Wine migrations from the Balkans to the USA do not come as a surprise. The story about Zinfandel's beginnings on the American continent is well-known. The most important institution in the USA focused on grapevine research is UC Davis. It also founded a vine nursery where all new varieties of grapevine on the American soil are checked for viruses and further propagated and sold to commercial nurseries throughout the United States.
In 2010, the so-called "2010 Protocol" was launched, defining the criteria that grapevine must meet in order to be planted in their new foundation vineyard Russell Ranch.

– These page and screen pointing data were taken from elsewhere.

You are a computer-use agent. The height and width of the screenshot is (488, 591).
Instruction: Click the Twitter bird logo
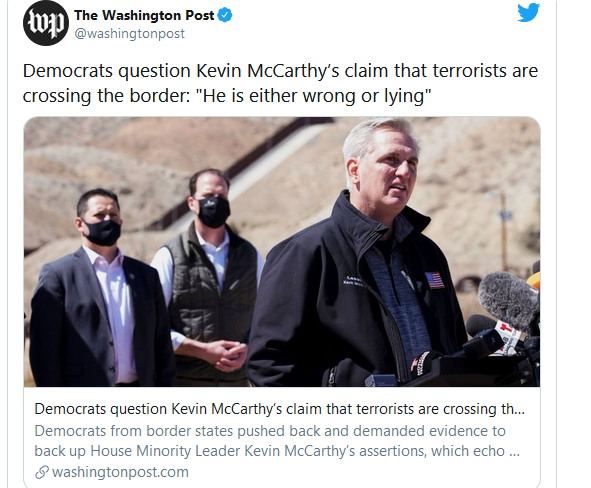tap(528, 12)
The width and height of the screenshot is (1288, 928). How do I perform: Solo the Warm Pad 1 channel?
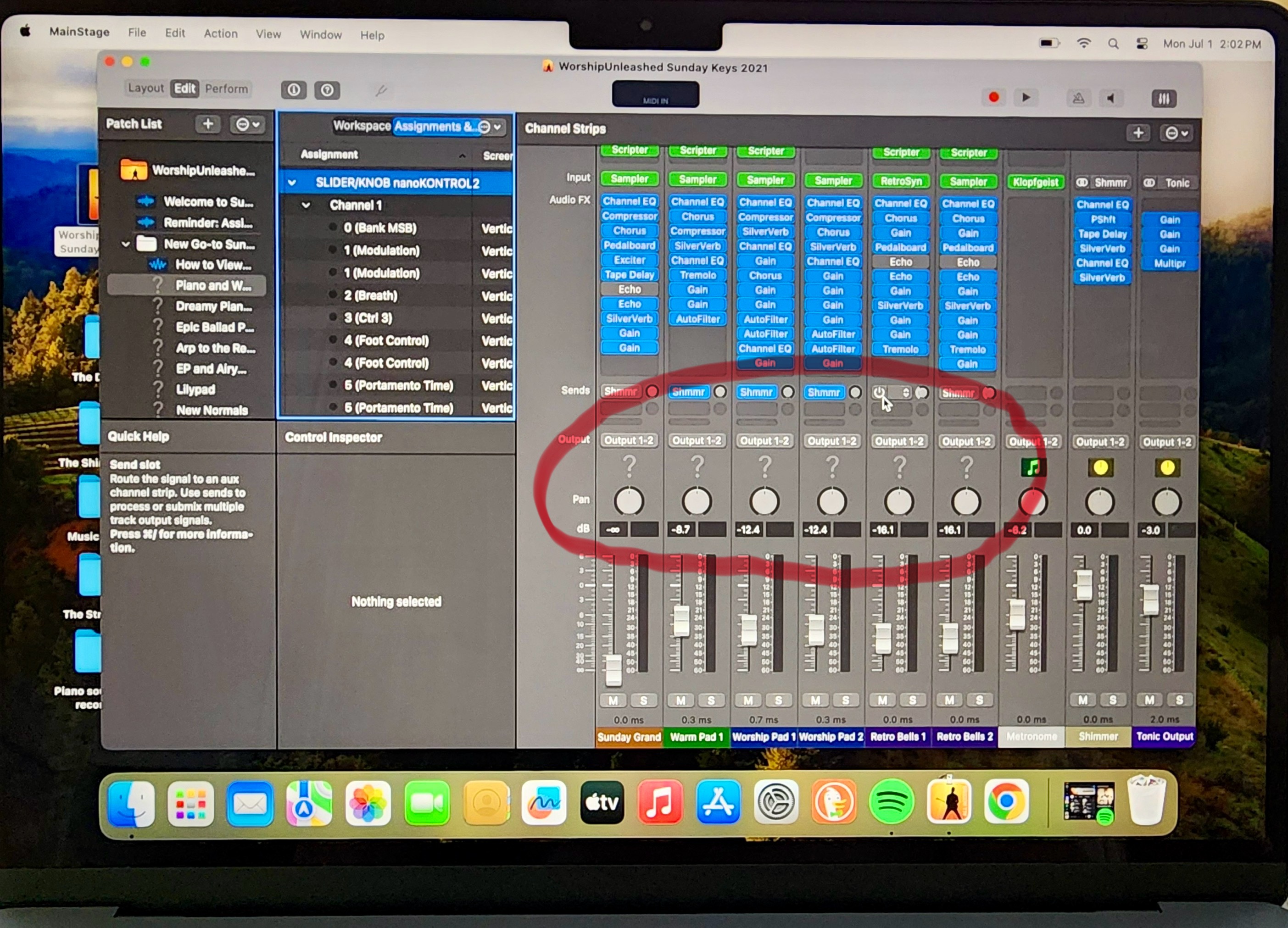coord(711,700)
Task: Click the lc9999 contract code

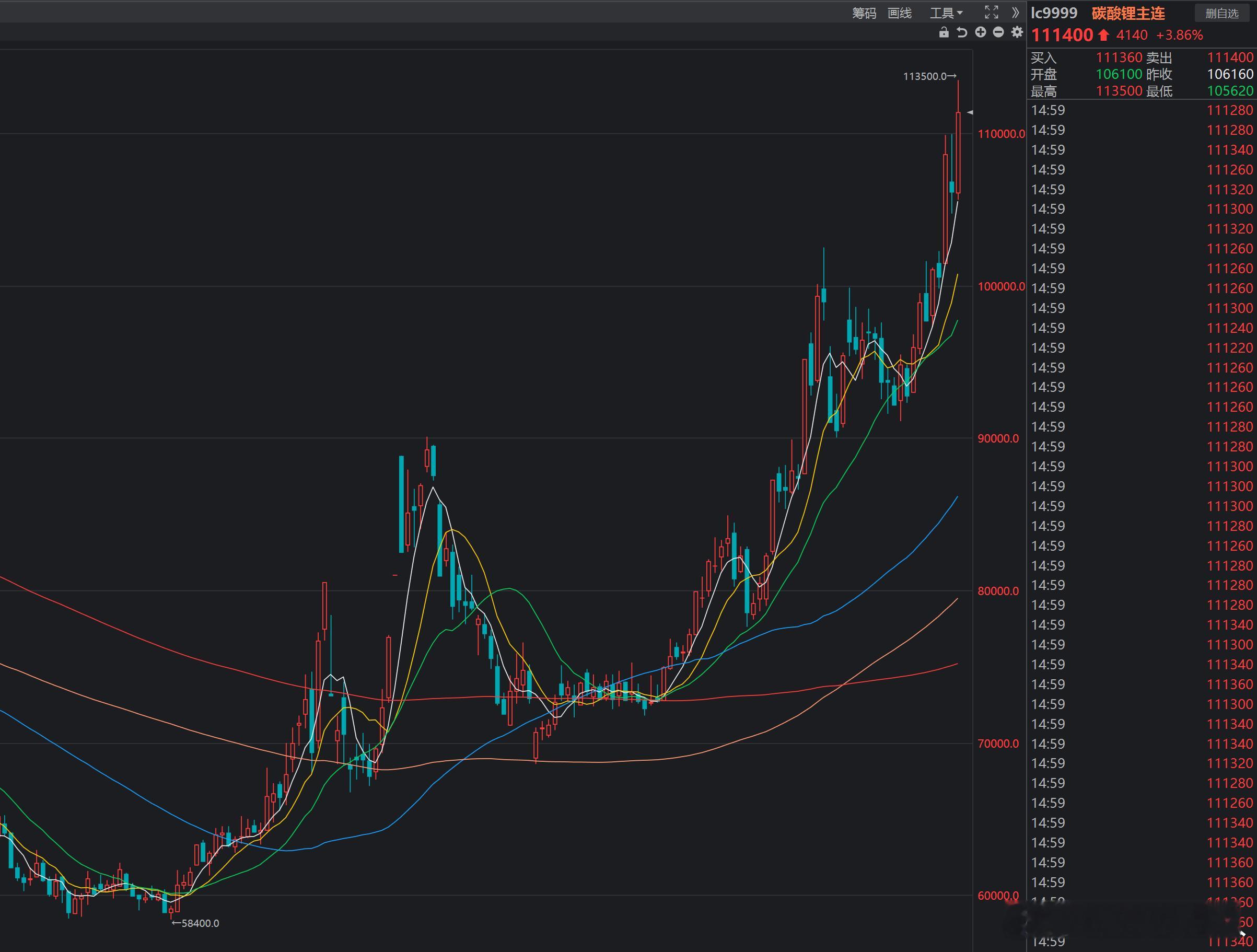Action: 1054,13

Since then, growing number of grape varieties has been arriving at the Russell Ranch Collection, where continued work is done to prepare them for potential commercial use. The first specimens of Vranac arrived in the 1970s, thanks to prof. Lazar Avramov. Later on, a group of varieties from the Balkans (Montenegro, Macedonia, Dalmatia) arrived from Slovenia to UC Davis nursery and implementation of the 2010 Protocol began with an ambition to place those vines in the Russell Ranch foundation vineyard.
Good news is that the vines were granted the status of approved in 2018 so the first certified virus-free Vranac vines were planted in Russell Ranch foundation vineyard. They will be used to provide limited quantity of vines for commercial nurseries. We hope that in the years to come, more and more wineries from the USA will find an interest in planting Vranac. The pioneer in this venture is Opolo Winery located in Paso Robles, California. Rick Quinn, the owner of Opolo winery, has family roots in Herzegovina and Montenegro, so it doesn't come as a surprise that he feels the region of former Yugoslavia particularly close to his heart. In addition, to mark the celebration of the 800th anniversary of the Serbian Orthodox Church, Opolo Winery created a wine label Autocephaly that will be distributed throughout the United States.
This is a great piece of news for Vranac and it is in line with recent California trends where more and more wineries are experimenting with Mediterranean grape varieties to respond timely to global climate change. There are indications that in the coming decades, it will be increasingly difficult to cultivate premium quality Cabernet Sauvignon in some parts of California, so wineries have already started experimenting with adequate alternatives. Anyhow, knowing the family links between Kratošija / Zinfandel and Vranac, it won't be difficult to present qualities of Vranac to US winemakers.